When advanced students from the Paul Green Rock Academy
took the stage this time last year, the 300+ seats at the Woodstock Playhouse theater was over-filled. Frank Zappa fans, who go to all the tribute shows, said The Paul Green Rock Academy Presents: The Music of Frank Zappa
show was as good as any they’d seen.
“We don’t want to do recitals. We want to do concerts,” says Paul Green, the director and namesake of the Rock Academy. They put on 4-5 shows per season, all at real rock venues like Utopia Soundstage at Radio Woodstock and Levon Helm Studios. Performances at the Playhouse are their "professional" concerts, showcasing senior students, as well as new students committed to do the hard work, and this January 16th and 17th, they’ll be back to play A Tribute to Radiohead
The lead-up to each concert is the Rock Academy's season, and there are three of them each year. With over 100 currently-enrolled students and a teaching staff of 9 professional musicians, including Aaron Freeman of Ween and celebrated local, Simi Stone, each season consists of weekly one-on-one lessons, group rehearsals and access to rehearsal space and equipment. In between shows, they’re working on musical theory, the value of hard work, and teamwork within a creative environment, and it translates into the performances. “The shows are to teach the fundamentals,” says Green. “Not instead of.”
The Rock Academy has a great track record for quickly getting kids to play music well. Regardless of experience, Green says, “Any kid, age 8-18, can walk in the door and be ready for a show, if they’re willing to practice. You can feel good about yourself in 10 weeks, and then it’s a lifetime of mastering.”
At $300/month, each season is a $1200 commitment, and performers are also expected to sell tickets for their shows, to learn how to promote their art. Growing up in a single-parent home, that’s not something Green himself could have afforded to do as a child. So the Rock Academy gives away more in scholarships than they take in. Of their student body, at least a third are on scholarship, and of those, at least a third are on full scholarship.

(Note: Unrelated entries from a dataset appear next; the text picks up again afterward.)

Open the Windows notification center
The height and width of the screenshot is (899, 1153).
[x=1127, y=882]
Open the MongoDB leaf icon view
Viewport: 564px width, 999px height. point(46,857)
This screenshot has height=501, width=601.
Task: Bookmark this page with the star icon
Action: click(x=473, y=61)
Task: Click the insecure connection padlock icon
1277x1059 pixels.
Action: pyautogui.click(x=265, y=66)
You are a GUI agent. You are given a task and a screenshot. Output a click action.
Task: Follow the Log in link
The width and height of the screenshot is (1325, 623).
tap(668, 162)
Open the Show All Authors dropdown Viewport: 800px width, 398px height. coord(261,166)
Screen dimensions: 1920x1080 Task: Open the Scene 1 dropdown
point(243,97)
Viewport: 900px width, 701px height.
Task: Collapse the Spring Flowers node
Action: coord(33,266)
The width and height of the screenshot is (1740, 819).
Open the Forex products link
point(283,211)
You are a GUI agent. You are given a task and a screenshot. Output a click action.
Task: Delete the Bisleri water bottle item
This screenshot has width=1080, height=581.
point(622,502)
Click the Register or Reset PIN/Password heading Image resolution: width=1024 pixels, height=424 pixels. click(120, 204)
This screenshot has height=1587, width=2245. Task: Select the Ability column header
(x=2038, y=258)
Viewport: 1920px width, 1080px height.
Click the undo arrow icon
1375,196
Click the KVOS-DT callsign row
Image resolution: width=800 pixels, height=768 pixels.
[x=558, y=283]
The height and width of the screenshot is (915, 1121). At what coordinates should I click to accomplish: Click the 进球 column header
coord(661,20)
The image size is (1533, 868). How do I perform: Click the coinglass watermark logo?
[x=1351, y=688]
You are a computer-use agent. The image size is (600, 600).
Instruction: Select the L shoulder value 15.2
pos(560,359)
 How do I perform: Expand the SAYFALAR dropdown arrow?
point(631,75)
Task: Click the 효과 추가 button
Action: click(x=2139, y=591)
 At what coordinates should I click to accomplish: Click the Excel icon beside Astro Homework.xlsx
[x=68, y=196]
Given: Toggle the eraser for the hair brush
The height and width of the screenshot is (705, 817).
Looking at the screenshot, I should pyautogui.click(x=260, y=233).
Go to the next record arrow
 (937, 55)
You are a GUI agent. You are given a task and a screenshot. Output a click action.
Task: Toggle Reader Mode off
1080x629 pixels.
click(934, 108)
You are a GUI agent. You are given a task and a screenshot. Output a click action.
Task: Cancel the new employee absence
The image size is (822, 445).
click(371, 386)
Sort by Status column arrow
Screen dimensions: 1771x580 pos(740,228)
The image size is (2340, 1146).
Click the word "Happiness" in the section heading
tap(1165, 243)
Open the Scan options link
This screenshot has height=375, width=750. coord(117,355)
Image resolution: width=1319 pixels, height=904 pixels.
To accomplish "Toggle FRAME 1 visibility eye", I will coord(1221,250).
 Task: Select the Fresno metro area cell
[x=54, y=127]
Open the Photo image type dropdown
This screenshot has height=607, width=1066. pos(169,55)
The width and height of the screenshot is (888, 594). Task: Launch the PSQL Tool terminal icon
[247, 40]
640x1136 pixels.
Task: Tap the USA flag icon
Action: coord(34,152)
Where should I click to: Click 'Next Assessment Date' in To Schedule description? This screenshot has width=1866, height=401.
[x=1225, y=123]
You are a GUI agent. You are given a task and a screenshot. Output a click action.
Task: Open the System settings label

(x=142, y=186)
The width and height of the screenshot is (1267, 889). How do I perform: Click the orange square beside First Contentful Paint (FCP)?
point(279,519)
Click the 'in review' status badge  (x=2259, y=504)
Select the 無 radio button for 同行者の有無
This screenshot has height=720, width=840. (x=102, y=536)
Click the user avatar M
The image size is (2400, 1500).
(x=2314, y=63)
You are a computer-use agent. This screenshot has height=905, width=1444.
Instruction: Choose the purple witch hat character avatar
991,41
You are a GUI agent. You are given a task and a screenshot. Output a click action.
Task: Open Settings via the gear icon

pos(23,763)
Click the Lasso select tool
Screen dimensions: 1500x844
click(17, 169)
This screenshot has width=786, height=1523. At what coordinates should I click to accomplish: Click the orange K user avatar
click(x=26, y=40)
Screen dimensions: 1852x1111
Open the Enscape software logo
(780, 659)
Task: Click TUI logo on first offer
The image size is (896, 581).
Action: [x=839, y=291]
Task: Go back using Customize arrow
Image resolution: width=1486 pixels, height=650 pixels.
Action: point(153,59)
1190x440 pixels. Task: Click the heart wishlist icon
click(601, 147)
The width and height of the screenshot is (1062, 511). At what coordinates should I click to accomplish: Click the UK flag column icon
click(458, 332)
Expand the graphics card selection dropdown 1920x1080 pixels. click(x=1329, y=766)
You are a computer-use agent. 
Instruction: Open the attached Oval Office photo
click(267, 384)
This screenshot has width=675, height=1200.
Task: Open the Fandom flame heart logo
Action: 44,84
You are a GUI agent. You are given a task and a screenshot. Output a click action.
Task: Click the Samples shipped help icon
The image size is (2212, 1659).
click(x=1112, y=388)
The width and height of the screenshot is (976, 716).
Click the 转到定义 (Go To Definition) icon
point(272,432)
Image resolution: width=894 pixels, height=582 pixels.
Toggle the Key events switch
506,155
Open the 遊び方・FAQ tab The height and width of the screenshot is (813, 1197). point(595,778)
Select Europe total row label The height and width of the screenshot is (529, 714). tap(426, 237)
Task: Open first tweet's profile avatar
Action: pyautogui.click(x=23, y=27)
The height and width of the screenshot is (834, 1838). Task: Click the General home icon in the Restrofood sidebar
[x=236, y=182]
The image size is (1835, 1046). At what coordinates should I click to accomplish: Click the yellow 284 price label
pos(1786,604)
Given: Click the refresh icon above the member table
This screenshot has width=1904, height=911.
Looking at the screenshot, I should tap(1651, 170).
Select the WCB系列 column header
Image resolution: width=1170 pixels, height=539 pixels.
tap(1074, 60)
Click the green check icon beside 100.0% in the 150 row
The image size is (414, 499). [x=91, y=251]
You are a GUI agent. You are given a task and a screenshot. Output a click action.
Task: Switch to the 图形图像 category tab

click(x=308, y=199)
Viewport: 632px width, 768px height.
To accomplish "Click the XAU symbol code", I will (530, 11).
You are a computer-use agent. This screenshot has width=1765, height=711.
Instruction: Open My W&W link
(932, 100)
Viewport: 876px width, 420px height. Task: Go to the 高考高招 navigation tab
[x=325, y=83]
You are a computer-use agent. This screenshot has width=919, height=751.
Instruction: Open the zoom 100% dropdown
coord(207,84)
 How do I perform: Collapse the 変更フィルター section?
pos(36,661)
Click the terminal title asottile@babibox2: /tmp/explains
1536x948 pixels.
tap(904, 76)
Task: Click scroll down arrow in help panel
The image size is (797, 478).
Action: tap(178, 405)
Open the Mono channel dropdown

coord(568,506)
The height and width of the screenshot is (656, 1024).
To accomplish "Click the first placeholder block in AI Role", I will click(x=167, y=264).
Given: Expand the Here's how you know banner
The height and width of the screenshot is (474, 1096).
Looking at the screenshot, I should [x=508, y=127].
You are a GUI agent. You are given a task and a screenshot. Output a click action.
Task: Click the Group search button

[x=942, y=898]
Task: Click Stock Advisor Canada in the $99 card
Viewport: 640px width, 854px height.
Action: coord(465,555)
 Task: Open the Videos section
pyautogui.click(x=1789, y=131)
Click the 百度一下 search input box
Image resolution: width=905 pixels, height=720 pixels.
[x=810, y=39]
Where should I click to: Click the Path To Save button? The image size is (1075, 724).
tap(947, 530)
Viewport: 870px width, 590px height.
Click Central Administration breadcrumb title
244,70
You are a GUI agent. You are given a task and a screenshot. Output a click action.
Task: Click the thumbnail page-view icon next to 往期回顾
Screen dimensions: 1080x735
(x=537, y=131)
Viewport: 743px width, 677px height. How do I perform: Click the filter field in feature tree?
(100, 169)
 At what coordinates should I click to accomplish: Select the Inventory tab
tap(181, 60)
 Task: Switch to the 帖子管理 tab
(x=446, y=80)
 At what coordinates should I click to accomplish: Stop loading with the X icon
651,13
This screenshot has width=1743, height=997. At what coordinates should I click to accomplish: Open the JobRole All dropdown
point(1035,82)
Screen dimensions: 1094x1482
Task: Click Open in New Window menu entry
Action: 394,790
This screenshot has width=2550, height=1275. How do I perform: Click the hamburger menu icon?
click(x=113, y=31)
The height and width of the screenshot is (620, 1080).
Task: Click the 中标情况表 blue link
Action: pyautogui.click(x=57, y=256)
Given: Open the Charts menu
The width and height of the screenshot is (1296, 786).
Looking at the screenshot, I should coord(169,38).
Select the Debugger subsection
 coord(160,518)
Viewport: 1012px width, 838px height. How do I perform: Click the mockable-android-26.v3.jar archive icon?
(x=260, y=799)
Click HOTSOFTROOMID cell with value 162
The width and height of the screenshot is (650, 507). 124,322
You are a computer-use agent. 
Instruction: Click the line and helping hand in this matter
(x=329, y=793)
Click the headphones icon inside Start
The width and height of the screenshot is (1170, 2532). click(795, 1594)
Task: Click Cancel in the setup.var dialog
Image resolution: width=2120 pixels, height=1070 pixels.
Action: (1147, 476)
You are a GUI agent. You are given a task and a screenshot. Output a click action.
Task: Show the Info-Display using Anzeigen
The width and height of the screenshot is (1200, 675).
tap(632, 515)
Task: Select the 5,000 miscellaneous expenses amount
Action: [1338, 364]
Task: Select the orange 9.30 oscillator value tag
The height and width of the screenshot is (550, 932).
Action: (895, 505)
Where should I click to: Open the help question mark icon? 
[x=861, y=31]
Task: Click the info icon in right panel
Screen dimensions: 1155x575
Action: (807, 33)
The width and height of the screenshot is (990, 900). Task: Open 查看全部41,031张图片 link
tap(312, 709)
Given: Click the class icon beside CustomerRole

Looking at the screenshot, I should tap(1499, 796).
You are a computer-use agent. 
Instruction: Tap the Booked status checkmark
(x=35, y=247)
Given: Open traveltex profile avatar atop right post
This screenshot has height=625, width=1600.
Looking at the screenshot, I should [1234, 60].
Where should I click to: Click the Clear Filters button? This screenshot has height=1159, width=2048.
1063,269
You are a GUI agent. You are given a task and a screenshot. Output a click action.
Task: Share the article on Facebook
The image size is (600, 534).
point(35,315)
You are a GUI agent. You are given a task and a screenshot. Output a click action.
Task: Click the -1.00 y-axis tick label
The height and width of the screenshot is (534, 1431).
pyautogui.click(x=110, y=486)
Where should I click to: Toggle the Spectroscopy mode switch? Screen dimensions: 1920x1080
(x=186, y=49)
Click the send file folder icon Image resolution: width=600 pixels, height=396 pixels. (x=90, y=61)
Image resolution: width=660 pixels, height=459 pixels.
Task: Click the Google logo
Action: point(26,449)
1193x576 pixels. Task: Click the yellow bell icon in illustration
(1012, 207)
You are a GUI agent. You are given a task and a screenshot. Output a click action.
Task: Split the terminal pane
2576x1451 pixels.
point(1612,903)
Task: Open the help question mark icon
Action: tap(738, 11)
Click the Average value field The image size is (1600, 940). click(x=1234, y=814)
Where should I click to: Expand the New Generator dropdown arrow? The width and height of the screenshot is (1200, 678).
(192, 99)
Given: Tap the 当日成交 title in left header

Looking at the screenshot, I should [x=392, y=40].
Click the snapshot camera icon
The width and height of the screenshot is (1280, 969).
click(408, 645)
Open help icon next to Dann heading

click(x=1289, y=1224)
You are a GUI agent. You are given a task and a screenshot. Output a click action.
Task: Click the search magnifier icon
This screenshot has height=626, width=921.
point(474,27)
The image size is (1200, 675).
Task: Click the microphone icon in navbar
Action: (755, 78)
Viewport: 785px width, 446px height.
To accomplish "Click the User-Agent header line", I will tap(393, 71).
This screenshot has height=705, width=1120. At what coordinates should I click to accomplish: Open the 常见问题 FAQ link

At the close of every season, there’s a Best Of Season show at the Bearsville Theater in Woodstock, this year held on January 31st at 7pm. Featuring the top 4-5 songs per show that season, it celebrates those students (all of whom perform) and feeds the scholarship program. Between ticket sales and the raffle (this year, they’ve got a $1000 Bob Dylan package including signed Elliot Landy photos and a rare edition of Dylan lyrics), the Best of Season show is their big fundraiser.
If you’ve been itching to re-live your old concert-going days and share that passion for live music with the kids without having to deal with the spilled beer and cursing crowds, the Rock Academy shows are great for that. Aside from helping a bunch of music-loving kids get their start, it’s also a chance to witness small triumphs. Green tells his students, “Try getting over your fear and laziness for three months, and see how loud people will clap for you.” And that’s what audiences come to the concerts to see. “Kids have so much to say, and nowhere to say it. Here, we stick a bass in their hand or a mic in their face, and it gets them out of their shell a little bit,” Green continues. “Emily the Shy Girl becomes Emily the Bassist. That’s a big shift. It’s magical.” Seeing something unexpected is what makes the shows special.
A Tribute to Radiohead
plays January 16th & 17th at 7pm at the Woodstock Playhouse. General admission
is $20. Or get your tickets free at Chronogram's ticket give-away
! Doors open at 6:15pm. Best of Season
(celebrating the Fall 2014 season) is January 31st at 7pm at The Bearsville Theater in Woodstock.